«Mira, mi piel es como la arena de la playa», se ríe Lyosha, de 16 años.
No estoy seguro de cómo reaccionar a su chiste. ¿Debería reírme o no? Reírme no me parece apropiado.
Lyosha nació en un pueblo remoto en el este de Siberia, Rusia, donde la pobreza y el alcoholismo sellaron su destino.
En 2005, después de una gran celebración de Año Nuevo, su padre, en estado de delirio, tiró a sus dos hijos pequeños dentro de un gran horno a leña encendido.
El bebé de 14 meses murió quemado. Lyosha, de dos años, se salvó gracias a su madre.
Sufrió quemaduras horribles: su cabeza, sus hombros, sus brazos y pulmones, todos ellos resultaron afectados. Pero sobrevivió.
Mi abuela solía ir al mercado cada semana y traía copias de un periódico grueso llamado «Discusiones y hechos».
Recuerdo vívidamente el shock al leer la historia de un niño pequeño quemado en un horno. Me acuerdo de tener miedo incluso de mirar un horno ruso en llamas.

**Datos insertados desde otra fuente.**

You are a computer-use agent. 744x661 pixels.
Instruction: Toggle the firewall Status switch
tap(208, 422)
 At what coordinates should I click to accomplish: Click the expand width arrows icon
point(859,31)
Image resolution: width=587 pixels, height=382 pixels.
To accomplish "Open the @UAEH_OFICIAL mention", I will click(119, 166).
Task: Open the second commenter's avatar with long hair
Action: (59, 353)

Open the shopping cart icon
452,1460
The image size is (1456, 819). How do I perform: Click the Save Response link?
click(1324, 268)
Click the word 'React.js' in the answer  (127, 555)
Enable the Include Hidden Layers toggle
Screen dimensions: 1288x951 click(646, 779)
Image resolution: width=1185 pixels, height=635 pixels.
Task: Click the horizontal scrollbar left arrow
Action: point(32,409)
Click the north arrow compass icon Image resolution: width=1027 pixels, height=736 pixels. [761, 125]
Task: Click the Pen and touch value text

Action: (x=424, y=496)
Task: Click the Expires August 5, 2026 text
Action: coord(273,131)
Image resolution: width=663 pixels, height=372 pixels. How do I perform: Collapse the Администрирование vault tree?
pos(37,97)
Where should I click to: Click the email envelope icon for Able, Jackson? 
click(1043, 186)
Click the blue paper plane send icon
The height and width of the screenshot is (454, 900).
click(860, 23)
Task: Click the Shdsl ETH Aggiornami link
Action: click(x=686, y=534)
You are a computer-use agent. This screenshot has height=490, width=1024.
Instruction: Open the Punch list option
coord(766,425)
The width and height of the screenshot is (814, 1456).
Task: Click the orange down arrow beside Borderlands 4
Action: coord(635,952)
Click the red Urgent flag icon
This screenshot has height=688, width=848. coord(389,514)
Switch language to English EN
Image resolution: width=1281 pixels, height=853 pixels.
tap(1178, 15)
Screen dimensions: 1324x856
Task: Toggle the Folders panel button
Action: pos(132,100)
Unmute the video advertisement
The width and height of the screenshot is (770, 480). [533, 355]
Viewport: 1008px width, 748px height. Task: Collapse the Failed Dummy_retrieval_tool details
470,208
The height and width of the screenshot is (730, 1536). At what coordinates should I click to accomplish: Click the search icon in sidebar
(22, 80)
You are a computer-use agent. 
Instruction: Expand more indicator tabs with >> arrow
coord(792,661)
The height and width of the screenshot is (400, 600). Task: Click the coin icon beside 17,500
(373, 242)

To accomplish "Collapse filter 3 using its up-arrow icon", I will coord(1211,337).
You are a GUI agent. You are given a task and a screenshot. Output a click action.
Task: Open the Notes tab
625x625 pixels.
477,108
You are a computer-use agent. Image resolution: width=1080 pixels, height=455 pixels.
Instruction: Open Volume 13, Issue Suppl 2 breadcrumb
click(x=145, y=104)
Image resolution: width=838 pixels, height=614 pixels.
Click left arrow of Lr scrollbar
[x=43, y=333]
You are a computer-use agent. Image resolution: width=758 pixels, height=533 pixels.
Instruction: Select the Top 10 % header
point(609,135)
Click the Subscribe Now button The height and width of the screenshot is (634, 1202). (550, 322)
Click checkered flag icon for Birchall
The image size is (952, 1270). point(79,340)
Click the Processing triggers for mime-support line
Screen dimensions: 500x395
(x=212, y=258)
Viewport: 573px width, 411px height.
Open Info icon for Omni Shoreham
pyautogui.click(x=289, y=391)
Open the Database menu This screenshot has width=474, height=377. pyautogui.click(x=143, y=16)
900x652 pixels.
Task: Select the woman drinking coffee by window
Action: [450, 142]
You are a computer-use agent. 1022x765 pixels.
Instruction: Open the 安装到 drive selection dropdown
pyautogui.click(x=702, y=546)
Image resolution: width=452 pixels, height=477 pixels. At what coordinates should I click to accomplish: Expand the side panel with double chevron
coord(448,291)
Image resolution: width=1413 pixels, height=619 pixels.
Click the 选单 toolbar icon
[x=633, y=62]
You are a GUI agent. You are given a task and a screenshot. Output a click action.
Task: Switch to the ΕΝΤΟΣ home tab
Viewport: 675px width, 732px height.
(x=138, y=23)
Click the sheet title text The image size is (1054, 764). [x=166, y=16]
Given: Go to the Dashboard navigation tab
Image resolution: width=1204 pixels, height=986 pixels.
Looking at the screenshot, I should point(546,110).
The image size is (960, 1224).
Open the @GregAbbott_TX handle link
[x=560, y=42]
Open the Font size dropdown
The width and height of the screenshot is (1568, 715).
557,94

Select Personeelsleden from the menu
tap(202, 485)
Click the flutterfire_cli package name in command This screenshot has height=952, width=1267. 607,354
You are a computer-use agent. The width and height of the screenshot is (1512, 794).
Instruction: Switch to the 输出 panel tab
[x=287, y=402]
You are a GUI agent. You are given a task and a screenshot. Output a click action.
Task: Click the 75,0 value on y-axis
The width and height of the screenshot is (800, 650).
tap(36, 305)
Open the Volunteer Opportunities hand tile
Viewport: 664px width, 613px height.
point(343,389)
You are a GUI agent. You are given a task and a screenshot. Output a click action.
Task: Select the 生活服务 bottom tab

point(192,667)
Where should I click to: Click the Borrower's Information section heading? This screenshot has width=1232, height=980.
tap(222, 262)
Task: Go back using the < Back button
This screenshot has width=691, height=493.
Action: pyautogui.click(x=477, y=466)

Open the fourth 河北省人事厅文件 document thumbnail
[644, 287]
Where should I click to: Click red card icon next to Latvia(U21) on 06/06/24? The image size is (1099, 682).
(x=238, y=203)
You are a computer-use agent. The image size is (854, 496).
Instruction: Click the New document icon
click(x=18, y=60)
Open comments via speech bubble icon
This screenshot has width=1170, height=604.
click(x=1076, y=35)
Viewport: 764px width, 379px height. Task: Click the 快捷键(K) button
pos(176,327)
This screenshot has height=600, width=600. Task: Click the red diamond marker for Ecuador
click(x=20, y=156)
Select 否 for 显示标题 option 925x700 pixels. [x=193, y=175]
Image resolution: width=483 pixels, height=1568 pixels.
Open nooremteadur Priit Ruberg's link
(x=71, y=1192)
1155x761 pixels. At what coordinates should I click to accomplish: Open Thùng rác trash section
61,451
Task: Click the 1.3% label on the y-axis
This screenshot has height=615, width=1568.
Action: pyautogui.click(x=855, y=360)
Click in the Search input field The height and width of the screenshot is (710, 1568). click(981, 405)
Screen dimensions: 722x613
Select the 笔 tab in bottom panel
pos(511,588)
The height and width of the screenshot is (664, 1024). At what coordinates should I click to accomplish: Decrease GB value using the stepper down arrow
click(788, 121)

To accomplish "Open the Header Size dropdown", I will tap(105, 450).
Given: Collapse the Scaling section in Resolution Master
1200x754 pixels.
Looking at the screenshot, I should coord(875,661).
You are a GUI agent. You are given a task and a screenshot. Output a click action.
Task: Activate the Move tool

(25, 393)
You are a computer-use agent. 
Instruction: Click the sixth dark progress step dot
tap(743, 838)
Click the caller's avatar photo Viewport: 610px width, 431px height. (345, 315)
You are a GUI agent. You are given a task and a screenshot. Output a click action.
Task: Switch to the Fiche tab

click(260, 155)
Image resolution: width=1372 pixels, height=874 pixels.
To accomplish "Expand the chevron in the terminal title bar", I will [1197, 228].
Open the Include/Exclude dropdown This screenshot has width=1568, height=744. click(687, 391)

Me acuerdo también de que hubo un pedido de donaciones para ayudar a Lyosha con su tratamiento.
A Lyosha se lo llevaron de Buryatia. Su madre no podía hacerse cargo de él y le encontraron una familia en Moscú que lo podía cuidar.
Su recuperación llevó una década. Parches de piel, cirugías, rehabilitación… Todo eso hizo falta.
Para cuando cumplió 16 años, ya había viajado por casi la mitad del mundo.
«Estuve en Suiza, en Estados Unidos, Alemania, Francia, Lituania, un montón de lugares», enumera.
«Todo por mis quemaduras. Fui a clínicas y centros de rehabilitación».
«Una discapacidad puede brindarte una nueva forma de ver el mundo, e incluso nuevas oportunidades, pero es importante no dejar que toda tu vida gire en torno a ello, porque eso puede acabar contigo», agrega.
Es difícil imaginar el tipo de vida que un niño como Lyosha pudo haber tenido, cómo habrá sido para él ir al colegio con sus cicatrices.
Los niños -y los adultos- pueden ser muy crueles.
«Yo odiaba a la gente cuando era más joven», confiesa Lyosha. «Sentía que me trataban como si fuera una especie de animal».
«En un momento me empezó a gustar la psicología. Me ayudó mucho a entender lo que pasaba. Y el odio sencillamente desapareció. Lo dejé ir».
Con el paso de los años, la apariencia de Lyosha siguió llamando la atención.
«La gente o le tiene miedo a lo que no conoce y te odia o sienten curiosidad y quiere conocerte».
A Lyosha no le gusta hablar de «segundas oportunidades» o «escapes afortunados».
Cuando le pregunto si cree que su tragedia le cambió la vida, él se encoge de hombros.
«No fue mi elección. Yo era pequeño. Lo que pasó, pasó. Si el resultado hubiera sido diferente, yo estaría muerto y no habría nada que hacer, o me hubiera quedado viviendo en Buryatia. Eso es todo».
Lyosha me sorprende y me desconcierta. Se ríe de sí mismo y de lo que lo rodea. No busca nadie a quien echarle la culpa. No tiene miedo. Simplemente vive su vida.
Incluso su actitud hacia el fuego es sorprendente.
«Amo el fuego. Amo los fogones. Sé que la gente que se ha quemado antes puede sentir miedo (al fuego). Pero yo no veo el sentido de tener miedo. Me gusta su luz, su calor, es hermoso. Puedo mirarlo durante horas».
A Lyosha le interesa la mítica ave fénix. La que se enciende en llamas cuando muere para renacer de las cenizas.
Simboliza la vida eterna, el triunfo de la vida sobre la muerte.
«Puedo entender eso. Yo me quemé de niño. Y, de alguna manera, yo también renací de las cenizas».
Actualmente, Lyosha vive y estudia en Moscú.
Sigue en contacto con su padre biológico, que recientemente salió de prisión. Esa es la persona que lo tiró dentro de un horno encendido.
Lyosha se sorprende cuando le pregunto si lo ha perdonado. «No se trata de perdonar. Lo he perdonado hace mucho tiempo. Ahora sencillamente hablamos, como habla la gente normal».
«Nunca lo odié. Seguramente el pensaba que yo estaba furioso con él. Pero cuando nos encontramos, cuando volví a Buryatia, hablamos. Le dije todo y ahora nos escribimos cartas y nos mantenemos en contacto».